Тогда киммериец решил вернуть его к костру иным способом.
— Слушай, приятель, — начал он неспешно и негромко, будто говорил сам с собой. — А что, сестра твоя Адвента и впрямь добра и красива?
Волоча за хвост покрывало, Майло вышел из орешника. Конан еще раз подивился его походке: обладая телом гибким и подвижным, а зрением кошачьим, двигался он как слон — не обходя преграды и круша по пути всю мелочь типа кочек, травы и веток. Так и сейчас: он своротил целый высохший куст, на вершине коего висело старое гнездо, и даже того не заметил. Приблизившись к товарищу на пару локтей, он присел на корточки и приложил руку к щеке, показывая свое восхищение добротой и красотой Адвенты.
— Ы-ы-ы… — судорожно кривя губы, промычал он, доверчиво глядя на киммерийца зелеными глазами, в коих уже не было красных угольков, а черной полоскою отражалась только тень ветви.
— Нергал тебя разберет, парень, — пробормотал Конан, отводя взгляд. — Сколько живу на свете — таких не видал…

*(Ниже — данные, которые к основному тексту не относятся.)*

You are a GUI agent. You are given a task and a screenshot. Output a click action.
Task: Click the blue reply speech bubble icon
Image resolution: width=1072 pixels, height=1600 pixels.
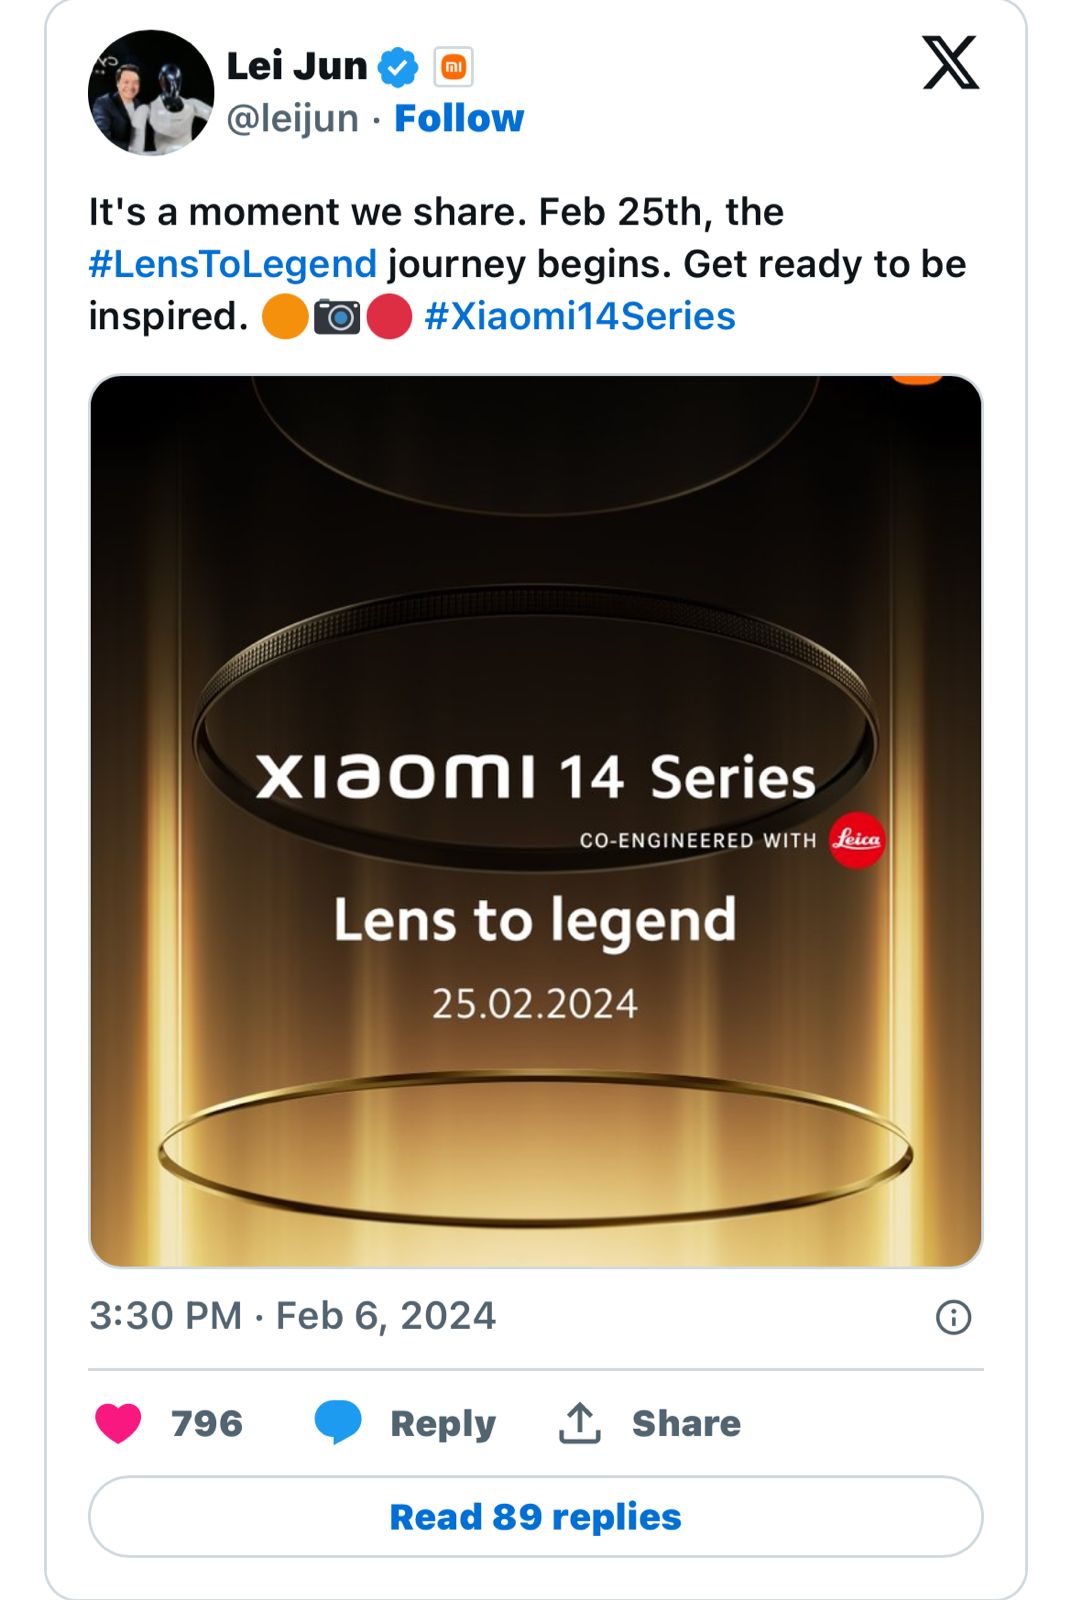click(x=339, y=1421)
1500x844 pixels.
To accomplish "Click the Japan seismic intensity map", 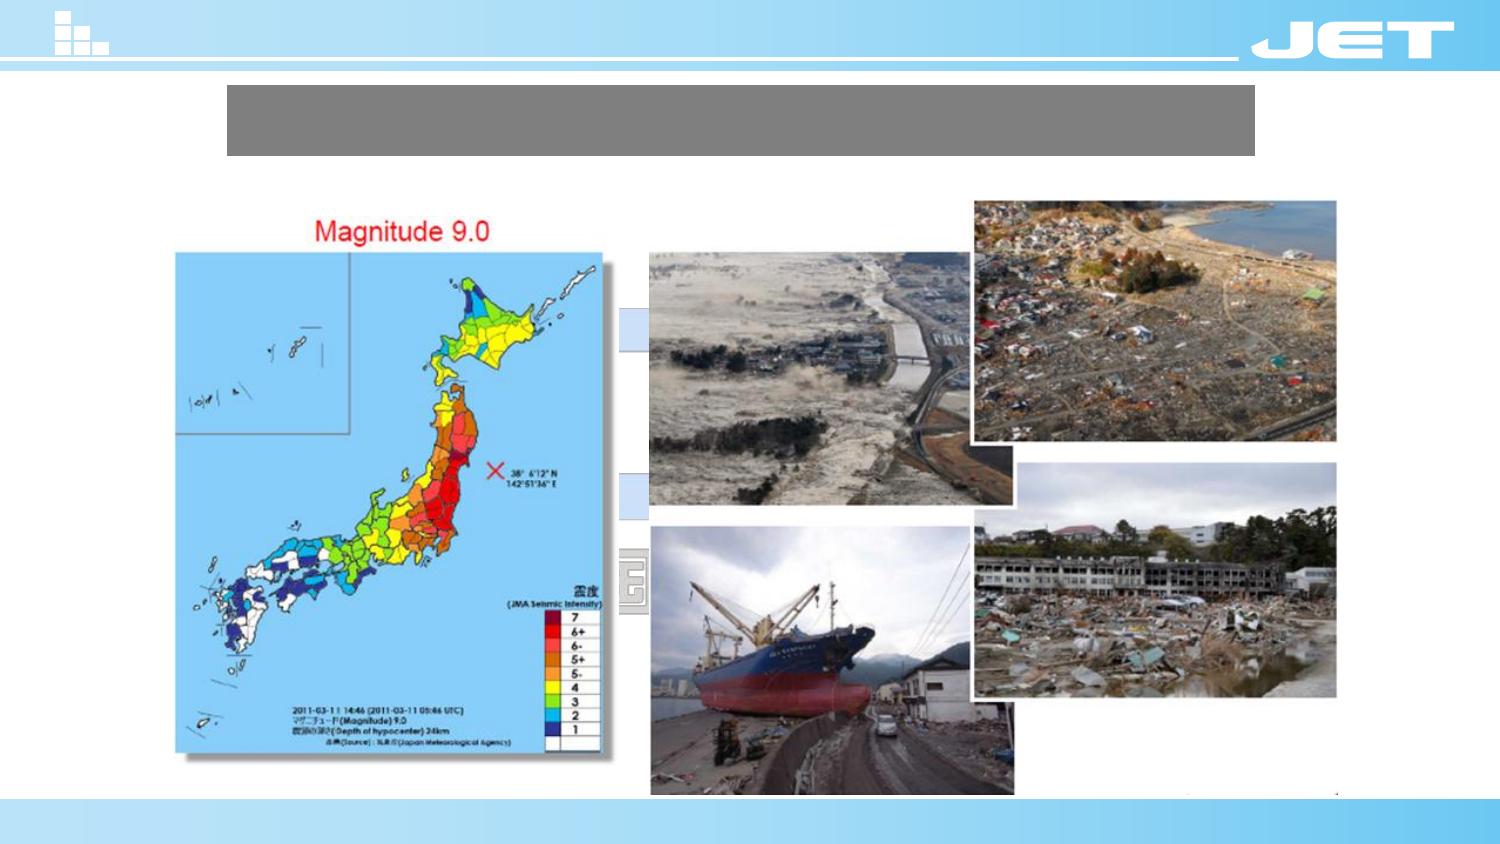I will point(390,502).
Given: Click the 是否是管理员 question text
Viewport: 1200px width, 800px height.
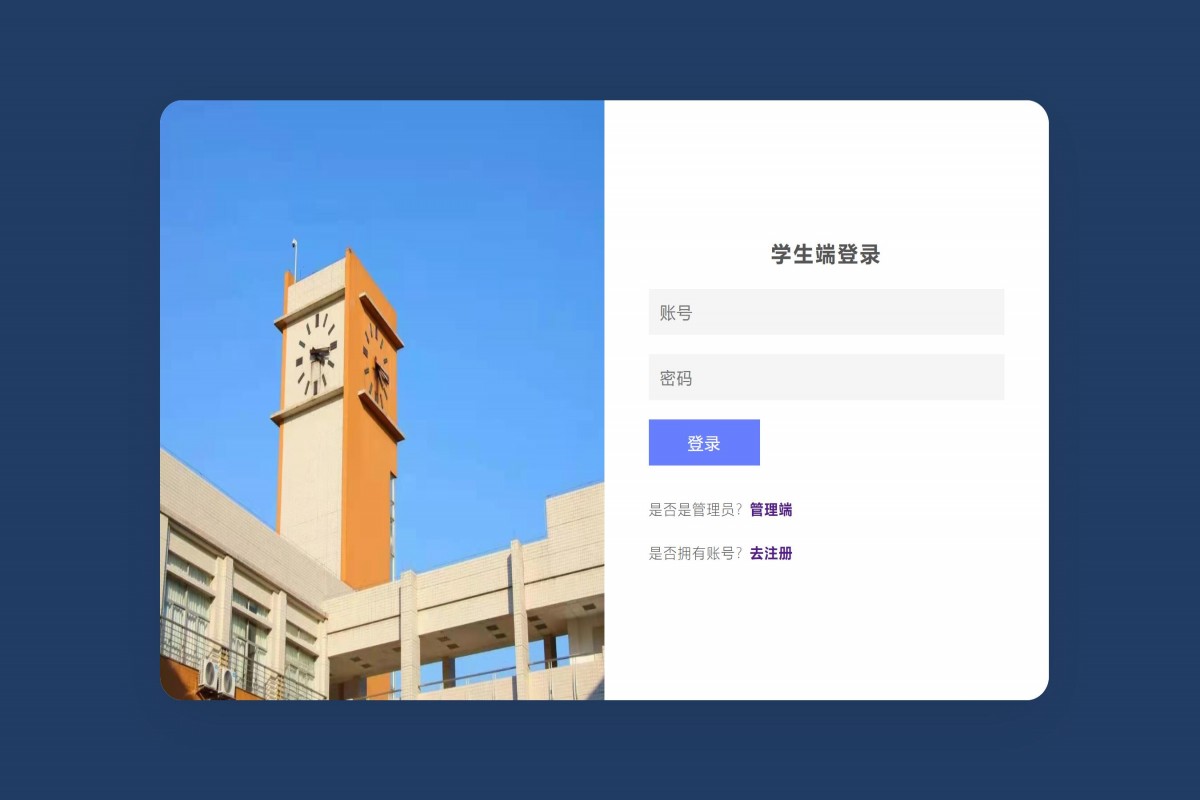Looking at the screenshot, I should (x=694, y=510).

Но Майло, кажется, вовсе не интересовало мнение варвара на его счет. Он хотел говорить об Адвенте.
— Ы-ы-ы! Ы-ы!
— Проклятие! — разозлился Конан. — Да что я знаю о ней? Только то, что твой отец рассказал…
— Ы-ы-ы… — замотал головой Майло.
— Вот именно! Он ее помнит шестилеткой, а сейчас ей сколько? Как мне — двадцать почти! — Варвар помолчал, с нарастающим раздражением слушая сопение спутника рядом и ругая себя за то, что не оставил его спать в орешнике. — Все прошлое — вздор и бред, забудь об этом, — наконец сказал он, снова укладываясь на куртку. — Надо думать, как вытащить девчонку отттуда… Хон Булла что-то толковал о двойнике. Мол, ублюдок Тарафивелло создал такую же Адвенту…
Майло хлопнул себя по колену.
— Родинка на левой коленке? И что? Откуда ты знаешь, что двойник без родинки? Нет, парень, сейчас об этом без толку говорить. Поглядим на месте…
Он умолк, уставившись в тьму небес, как будто выбирал из тысячи звезд одну — ту, которая укажет ему путь и осветит его… Сон не приходил; мысли были просты и ясны и не тревожили сердца, не задевали даже тех тончайших струн души, что настроены воспринимать будущее; в груди юного варвара царил полный покой, как в ночном городе, все ворота коего закрыты железом, а на углу каждой улицы стоит дозорный.
— Ты не спишь еще? — вдруг громко сказал он, всем телом поворачиваясь к спутнику.